BEGIN
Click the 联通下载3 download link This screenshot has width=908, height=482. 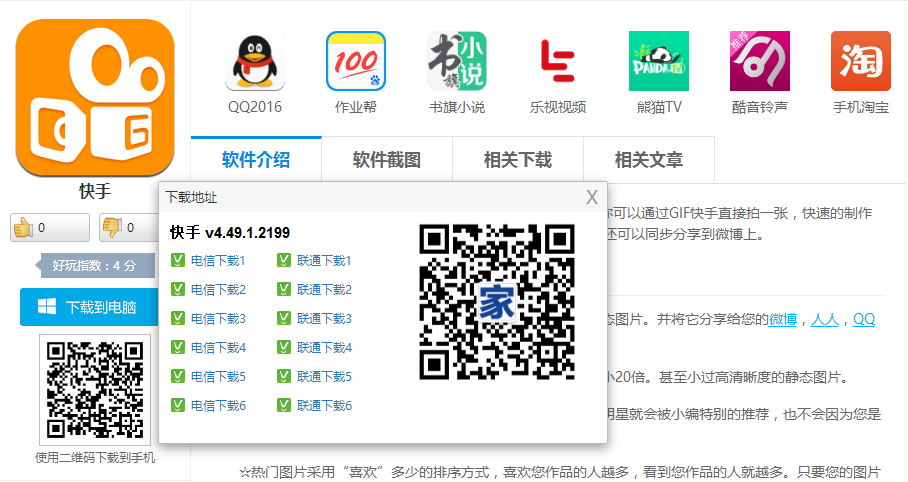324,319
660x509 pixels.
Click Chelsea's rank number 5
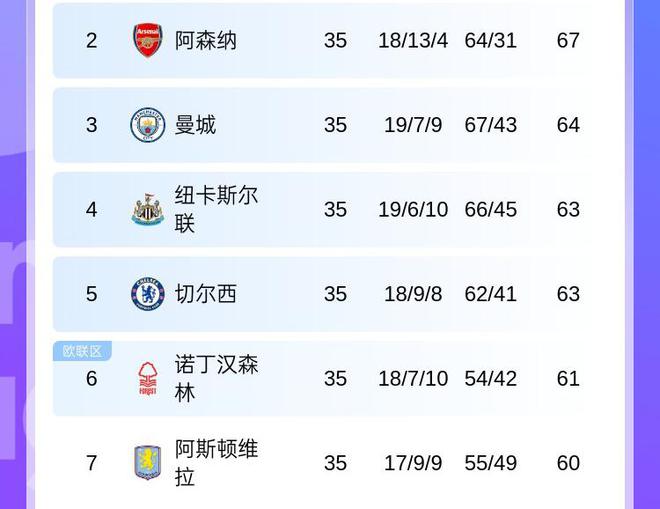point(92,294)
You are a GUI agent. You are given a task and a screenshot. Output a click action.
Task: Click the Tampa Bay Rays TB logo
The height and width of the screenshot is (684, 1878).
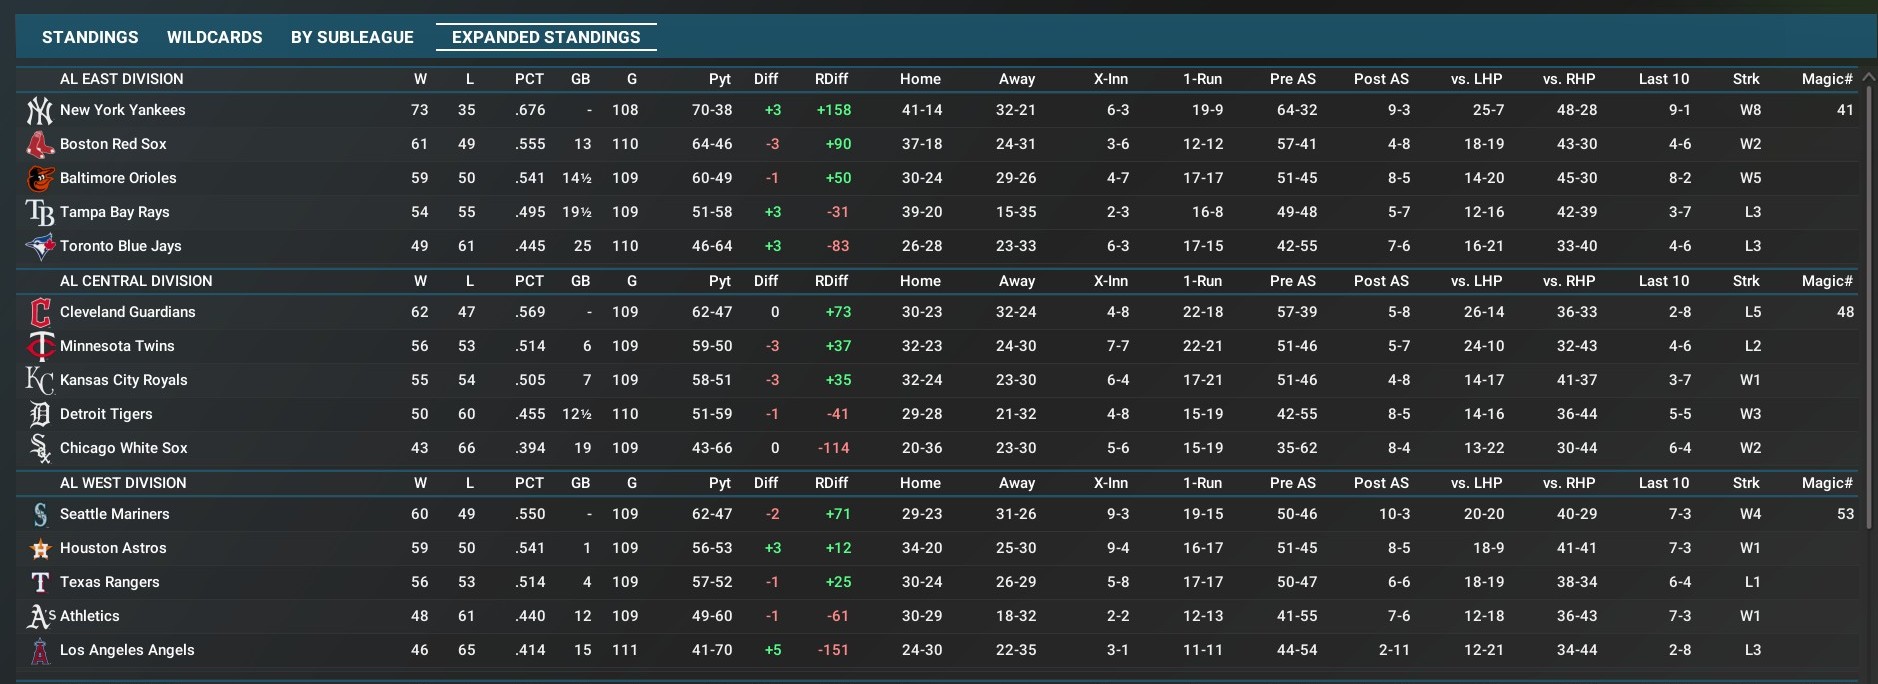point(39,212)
END
BEGIN
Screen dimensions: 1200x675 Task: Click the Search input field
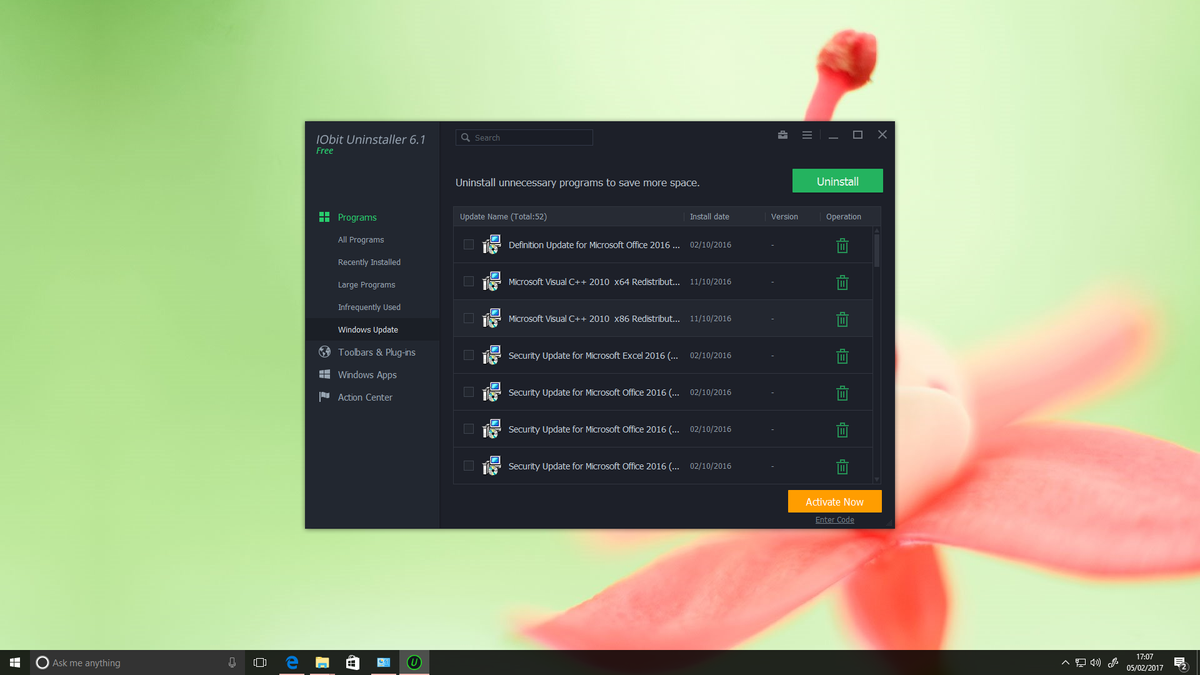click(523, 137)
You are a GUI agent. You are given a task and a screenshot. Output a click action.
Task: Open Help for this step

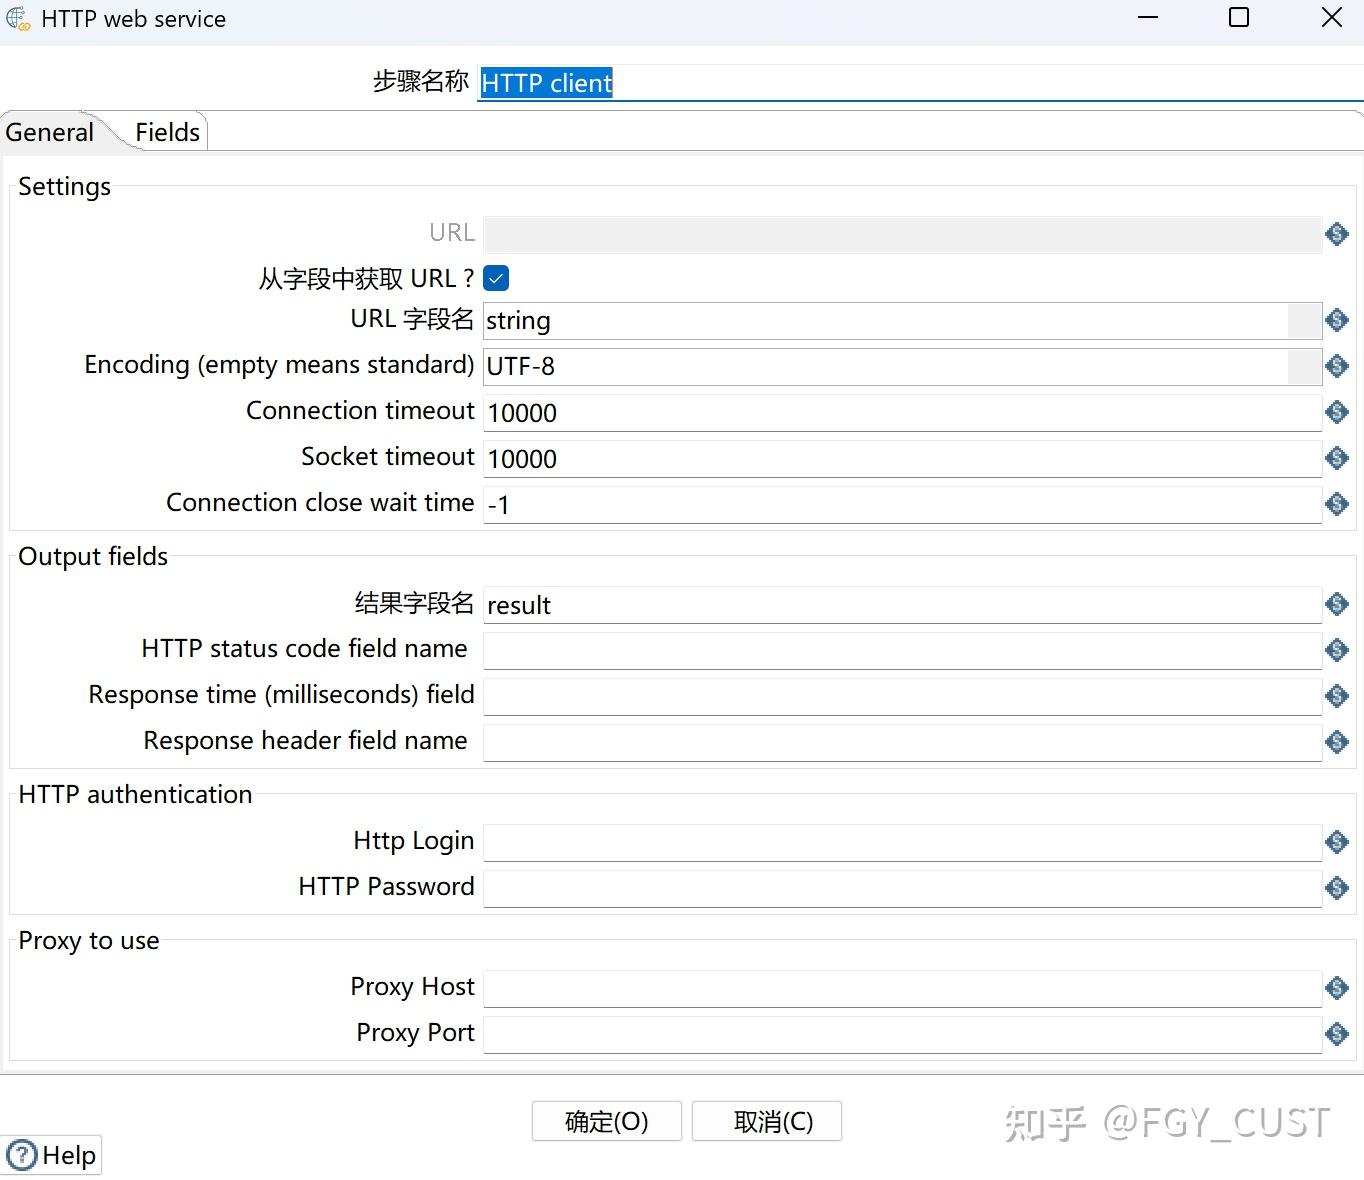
END
BEGIN
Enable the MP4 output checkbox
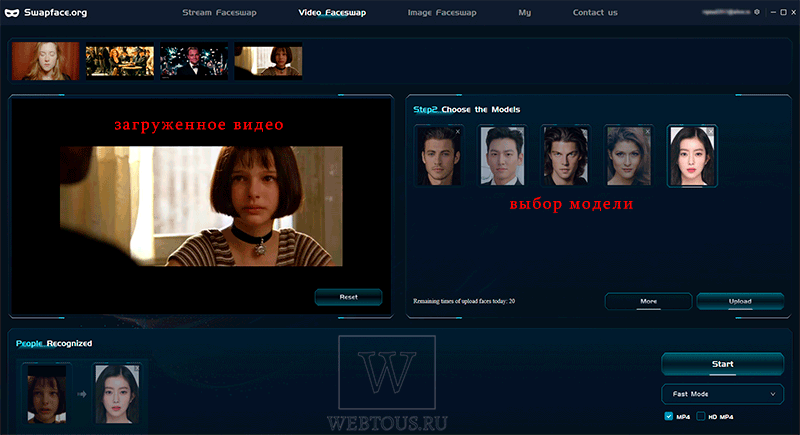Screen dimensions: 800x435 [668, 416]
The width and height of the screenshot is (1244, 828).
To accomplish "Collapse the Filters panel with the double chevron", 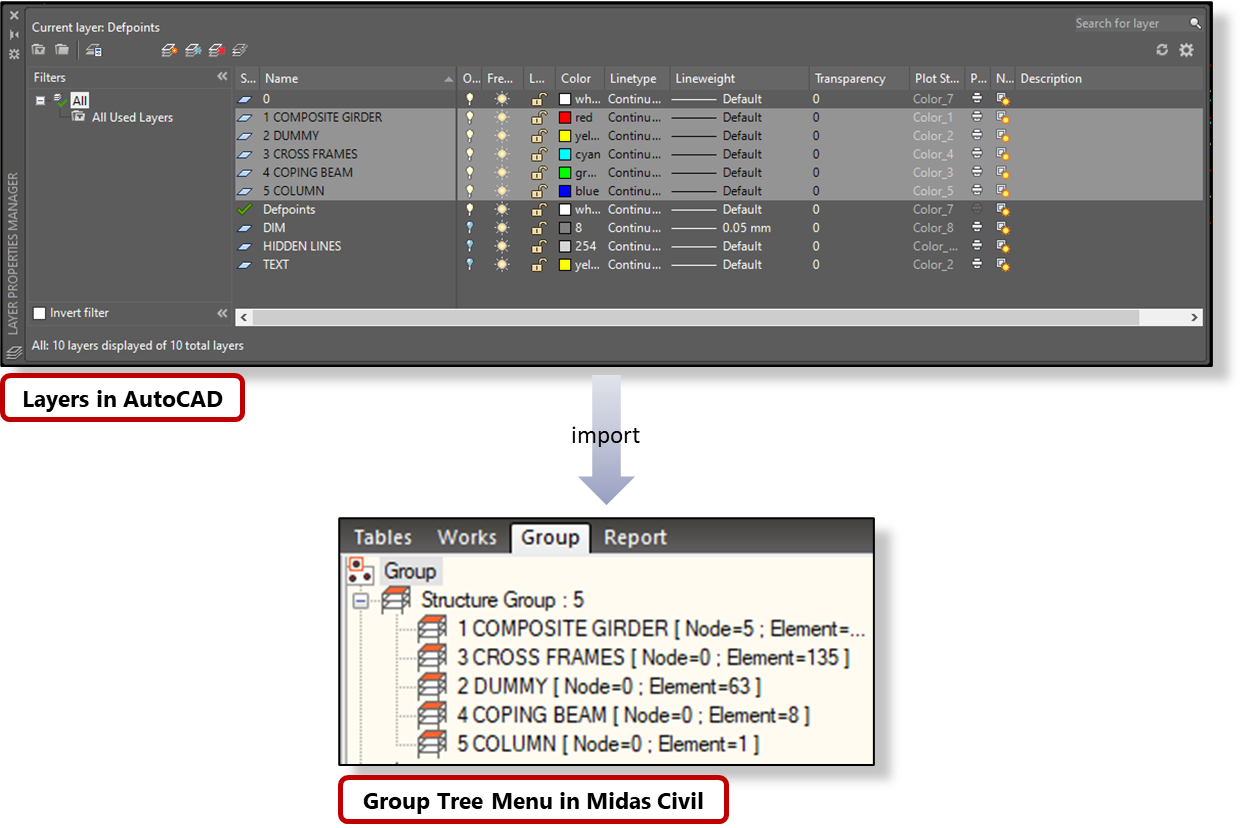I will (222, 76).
END
Reproduce, exactly and only, the lines of the records above starting at the line with "Screen dimensions: 1200x675" and ending at the line with "Task: Open Help for this step", both included. Leave every picture out.

**Written answer**
Screen dimensions: 1200x675 Task: Click the Search input field
click(523, 137)
You are a GUI agent. You are given a task and a screenshot. Output a click action.
Task: Open Help for this step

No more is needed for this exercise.